The account filed by Temple was sufficient to enable us to maintain this action. (Brown v. Snell, 57 N. Y. 297.)
There has been a breach of the bond. (1 Williams on Executors, p. 446.)
By the Court :Under secs. 1629 and 1789 of the Code of Civil Procedure, the guardian, notwithstanding the revocation of his letters, might have been cited by the Probate Court to render his final account, the settlement of which by the Court would have conclusively established the amount due to the ward, even as' against the sureties in the official bond of the guardian. If, on being cited for that purpose, the late guardian had refused or neglected to render the account, he might have been compelled by attachment to do so ; or if, for any reason, that remedy was unavailing, the Court might have caused the account to be made up, audited, and settled upon such evidence as should be adduced on behalf of the ward. It appears from the findings that in March, 1876, the then guardian filed in the Probate Court a statement of his accounts, showing a balance then due to the ward; but this account was never settled or allowed by the Court, and no final account was rendered by the guardian prior to the revocation of his letters in the succeeding August, nor at any time thereafter, so far as the case shows.
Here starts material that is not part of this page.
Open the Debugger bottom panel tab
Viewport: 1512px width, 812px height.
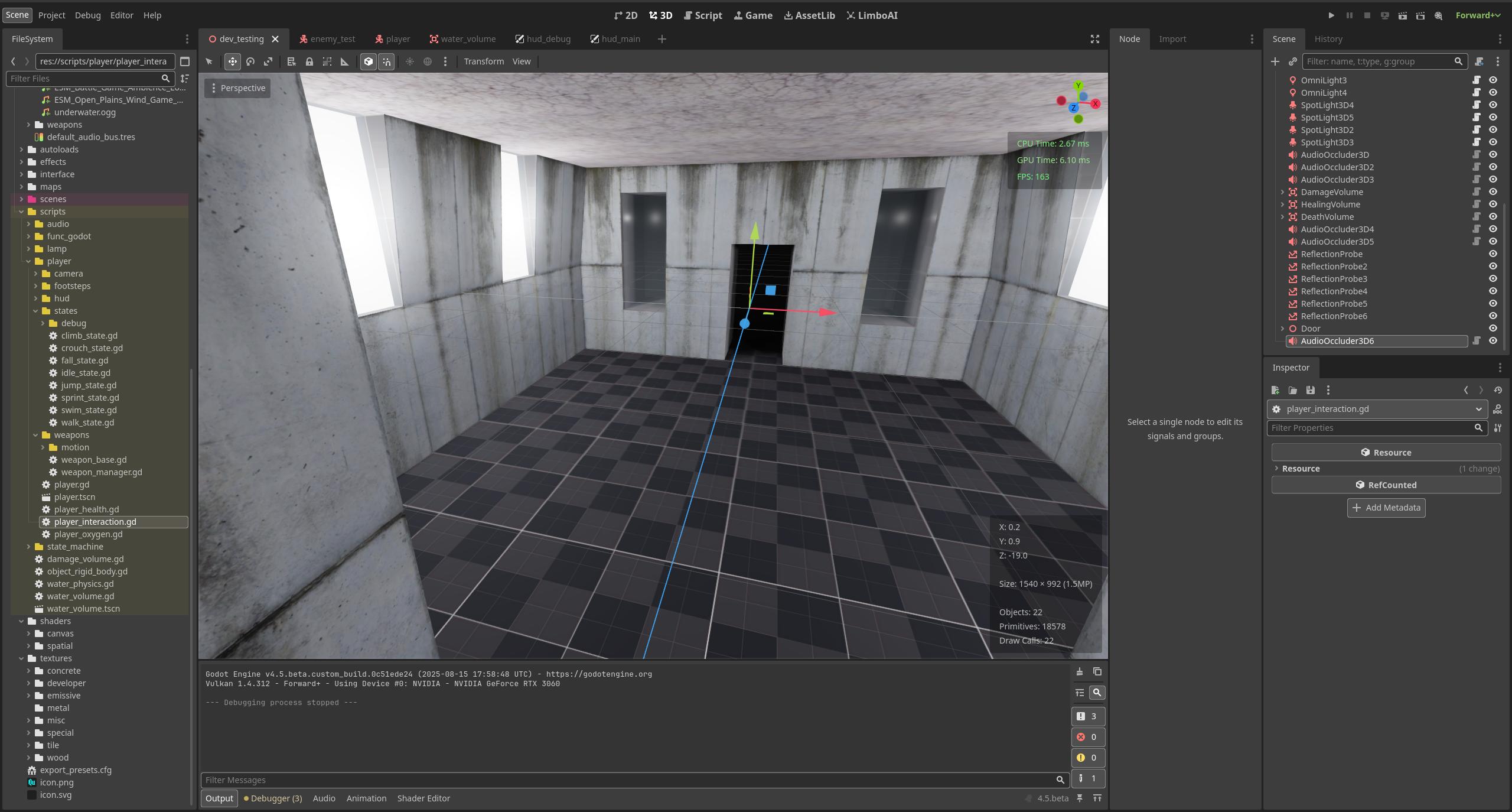pos(273,798)
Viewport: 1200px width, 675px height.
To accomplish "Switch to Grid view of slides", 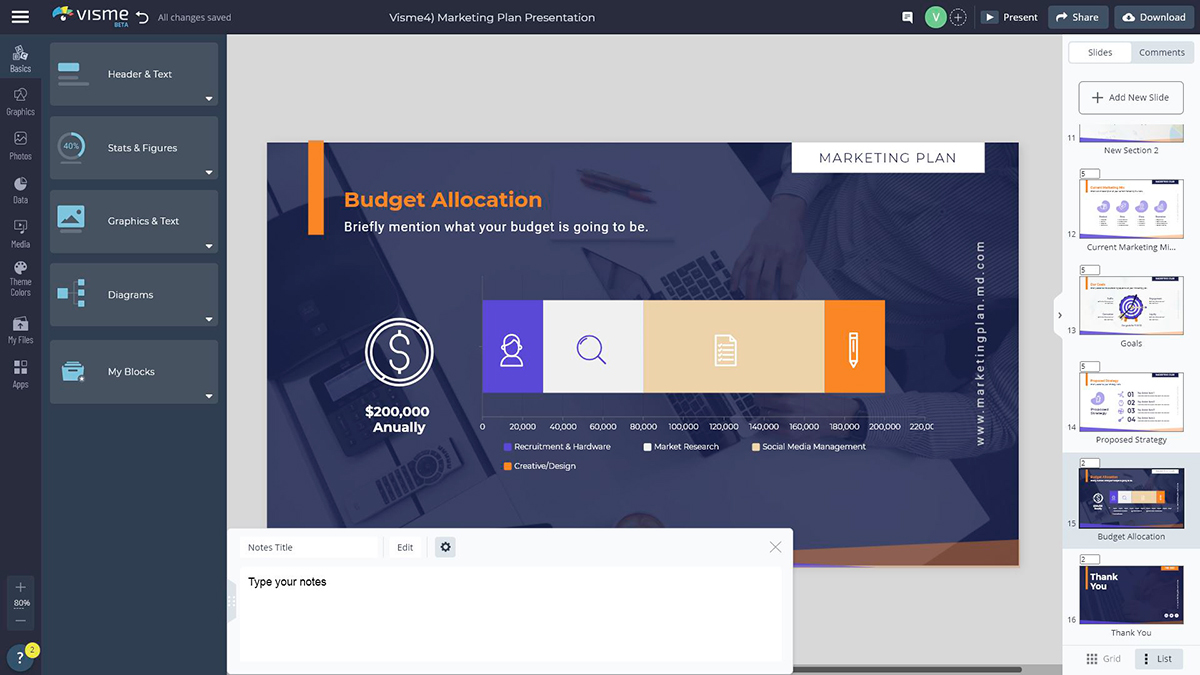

On these facts, we are of opinion that an action will not lie against the sureties in the bond, to recover the balance shown to be due by the account rendered in March, 1876. It is the peculiar province of the Probate Court to settle the accounts of guardians; and as we have seen, it has authority to do so, even after the letters are revoked. The statute contemplates that its power in that respect shall be exclusive in those cases in which the necessary authority has been conferred, as in this case. If the rule were otherwise, a suit against the sureties on the official bond would often involve the settlement of a complicated account before a jury instead of a Probate Court, which possesses peculiar *638facilities for scrutinizing the accounts and holding the guardian to a proper accountability. For these reasons the demurrer to the complaint ought to have been sustained.
Judgment and order reversed and cause remanded, with an order to the Court below to sustain the demurrer to the complaint.